### SUPPLIED RECORDS ###

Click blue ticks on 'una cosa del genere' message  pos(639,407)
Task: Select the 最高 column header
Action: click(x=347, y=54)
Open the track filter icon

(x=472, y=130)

###

THE REQUEST — Gather every line of the entries above that contains the string "ticks", and copy each of those lines in full.

RESULT FOR THIS TASK —
Click blue ticks on 'una cosa del genere' message  pos(639,407)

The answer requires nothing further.